Indeed, with 9/11, the bottom fell out of the ad market. The industry is still recovering, and there's a wide range of opinion—as evidenced by the differing views expressed at last week's Television Bureau of Advertising Forecast Conference—about how long it will take to get there.
The TVB released its ad-growth projections for 2003 and 2004, as well as 2003 projections the organization collected from a dozen or so Wall Street firms, investment bankers, analysts and consultants.
What they have in common is that, for the most part, the projections are up over last year across all sectors of the TV business—local and national spot, network, syndication and cable (see table).
The sector likely to show the least volume of growth next year is national spot, due to the tough comparison it will have to this year when perhaps $1 billion dollars will be spent in political advertising.
Wall Street and TV firms foresee maybe a half-percentage-point growth for the sector next year, while the TVB says the sector could be anywhere from flat to up 2%. In 2004, TVB predicts, national spot will rebound with 10% growth, thanks to expected heavy political spending.
Some analysts don't believe even the low end of the 2003 projection is achievable given all the political and Olympic money that would have to be replaced.
"My official projection for national spot next year is negative 2%, and I think that is very aggressive," said one analyst. "When you think that 12% of spot dollars this year are political, you have to believe there is going to be a really huge spurt in the underlying business to get to the same level in '03. We're just not there yet."
That's a statement that really goes to the point that the TVB has been making for a while now: The national spot business ought to be looked at in two-year cycles, given the alternating-year infusion of political and Olympic ad dollars into the marketplace.

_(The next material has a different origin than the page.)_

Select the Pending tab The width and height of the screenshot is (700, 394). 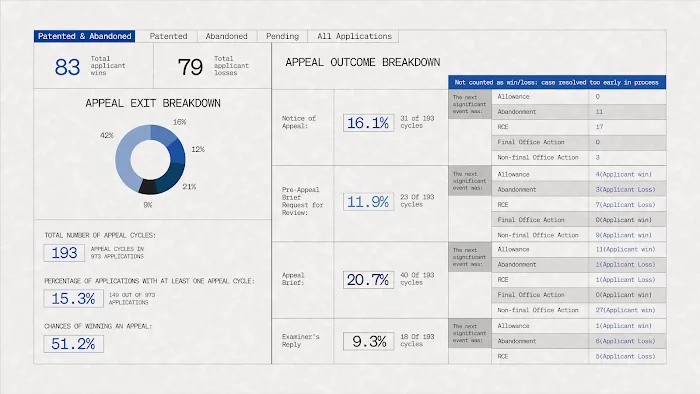click(x=282, y=36)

TVB President Chris Rohrs notes that, over the past decade, in odd years national spot has had low-single-digit growth even in the best of times and in even years has seen a high-single or double-digit spurt.

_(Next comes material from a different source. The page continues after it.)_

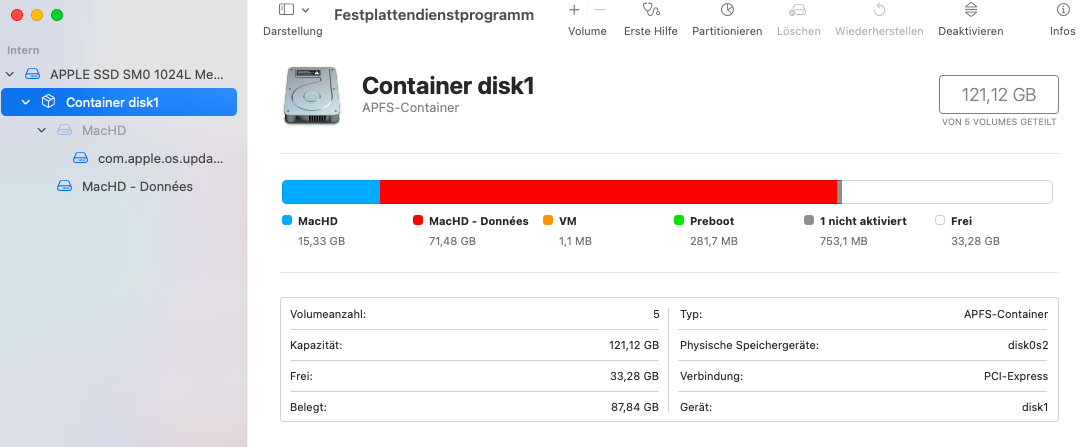Click the Löschen erase drive icon
The height and width of the screenshot is (447, 1082).
(x=798, y=10)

Over 2003 and 2004, if national spot meets projections, the sector would "exceed the 1999-2000 plateau," said Rohrs.
Campaign-finance reform kicks in after the election this year, but it remains to be seen how big a dent it will make in broadcasters' political-money trough.

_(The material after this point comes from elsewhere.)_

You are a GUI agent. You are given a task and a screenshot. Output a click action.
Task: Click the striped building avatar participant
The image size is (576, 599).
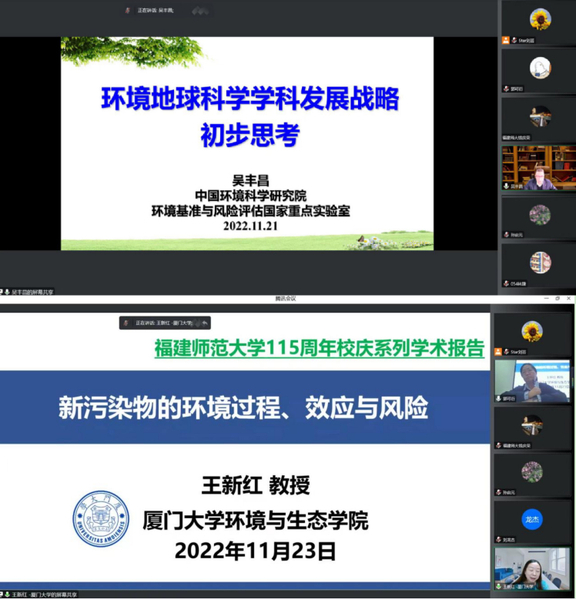(x=540, y=262)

The bill limits so-called soft money that can be spent on campaigns by the national parties. One expert on the subject, Jan Baran, a senior partner in the law firm Wiley, Rein & Fielding, thinks the impact will be minimal. He told TVB attendees that there is wiggle room in the reform bill that allows the national parties to "spin off" their soft-money operations to affiliated groups at the state level, where in many cases there are no limits on spending.
Wolzien, who moderated the media analysts panel at the conference, summed up the issue for ad sellers in a nutshell. "The business is truly reliant on the economy," he said, noting that, over a 40-year period, annual advertising growth was just a fraction of a percentage behind the growth of the Gross Domestic Product (GDP).
There were some strong and differing opinions expressed at the conference as to just how real the economic recovery is.
David Wyss, chief economist at Standard & Poor's, told conference attendees that the recession is over and the question now is how fast the recovery will happen, with the possibility that a second downturn might occur (with the right mix of war and inflation) before a full recovery. As recessions go, he said, this one ended "very quickly.
"The Federal Reserve Board helped," he added, "by cutting interest rates four times, to a level not seen since the Eisenhower administration." As a result, it's cheaper than ever to buy a house or a car, and consumer spending in both of those areas is extremely strong right now.
But that has some who follow the business more than a little concerned. "The economy is still in trouble, and interest rates are propping it up," said Tony Hoffman, partner at Hoffman Shutz Media Capital. "If the consumer stops spending, the whole house of cards will come tumbling down."
Wolzien also made the point that cable is finally beginning to get its act together on local sales after 30 years of "being incompetent." Top-rated stations probably don't have much to fear, he said. But weaker stations should be concerned about losing market share to cable.